> **Instructions to follow**
Write out each line of the material below once more, exactly as it appears.

> **Data**
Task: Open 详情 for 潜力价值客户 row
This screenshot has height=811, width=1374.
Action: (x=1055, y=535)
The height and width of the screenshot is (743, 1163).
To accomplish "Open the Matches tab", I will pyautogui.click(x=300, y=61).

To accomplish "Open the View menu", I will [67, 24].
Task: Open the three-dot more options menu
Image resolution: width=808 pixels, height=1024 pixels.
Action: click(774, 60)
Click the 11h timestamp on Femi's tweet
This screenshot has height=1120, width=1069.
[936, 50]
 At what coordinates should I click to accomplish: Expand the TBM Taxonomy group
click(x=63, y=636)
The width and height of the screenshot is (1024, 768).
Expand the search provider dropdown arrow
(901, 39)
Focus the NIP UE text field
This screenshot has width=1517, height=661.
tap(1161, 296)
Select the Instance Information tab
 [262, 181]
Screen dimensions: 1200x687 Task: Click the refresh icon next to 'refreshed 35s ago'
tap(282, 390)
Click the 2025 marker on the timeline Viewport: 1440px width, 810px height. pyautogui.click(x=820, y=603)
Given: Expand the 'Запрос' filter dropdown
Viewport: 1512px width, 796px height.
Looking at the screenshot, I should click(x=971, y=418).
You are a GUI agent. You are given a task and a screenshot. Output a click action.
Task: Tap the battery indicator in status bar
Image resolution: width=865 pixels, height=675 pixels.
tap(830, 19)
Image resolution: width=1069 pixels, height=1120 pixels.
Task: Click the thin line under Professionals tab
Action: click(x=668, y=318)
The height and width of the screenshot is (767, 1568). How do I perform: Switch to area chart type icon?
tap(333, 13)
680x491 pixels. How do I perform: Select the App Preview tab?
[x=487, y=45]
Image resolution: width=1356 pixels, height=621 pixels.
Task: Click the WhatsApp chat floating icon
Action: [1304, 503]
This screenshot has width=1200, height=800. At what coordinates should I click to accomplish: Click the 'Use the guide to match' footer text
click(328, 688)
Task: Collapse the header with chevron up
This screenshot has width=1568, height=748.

> **Exercise solution**
Task: Open 详情 for 潜力价值客户 row
This screenshot has height=811, width=1374.
Action: (x=1055, y=535)
The height and width of the screenshot is (743, 1163).
To accomplish "Open the Matches tab", I will pyautogui.click(x=300, y=61).

To accomplish "Open the View menu", I will [67, 24].
Task: Open the three-dot more options menu
Image resolution: width=808 pixels, height=1024 pixels.
Action: click(774, 60)
Click the 11h timestamp on Femi's tweet
This screenshot has height=1120, width=1069.
[936, 50]
 At what coordinates should I click to accomplish: Expand the TBM Taxonomy group
click(x=63, y=636)
The width and height of the screenshot is (1024, 768).
Expand the search provider dropdown arrow
(901, 39)
Focus the NIP UE text field
This screenshot has width=1517, height=661.
tap(1161, 296)
Select the Instance Information tab
 [262, 181]
Screen dimensions: 1200x687 Task: Click the refresh icon next to 'refreshed 35s ago'
tap(282, 390)
Click the 2025 marker on the timeline Viewport: 1440px width, 810px height. pyautogui.click(x=820, y=603)
Given: Expand the 'Запрос' filter dropdown
Viewport: 1512px width, 796px height.
Looking at the screenshot, I should click(x=971, y=418).
You are a GUI agent. You are given a task and a screenshot. Output a click action.
Task: Tap the battery indicator in status bar
Image resolution: width=865 pixels, height=675 pixels.
tap(830, 19)
Image resolution: width=1069 pixels, height=1120 pixels.
Task: Click the thin line under Professionals tab
Action: click(x=668, y=318)
The height and width of the screenshot is (767, 1568). How do I perform: Switch to area chart type icon?
tap(333, 13)
680x491 pixels. How do I perform: Select the App Preview tab?
[x=487, y=45]
Image resolution: width=1356 pixels, height=621 pixels.
Task: Click the WhatsApp chat floating icon
Action: [1304, 503]
This screenshot has width=1200, height=800. At what coordinates should I click to accomplish: Click the 'Use the guide to match' footer text
click(328, 688)
Task: Collapse the header with chevron up
This screenshot has width=1568, height=748.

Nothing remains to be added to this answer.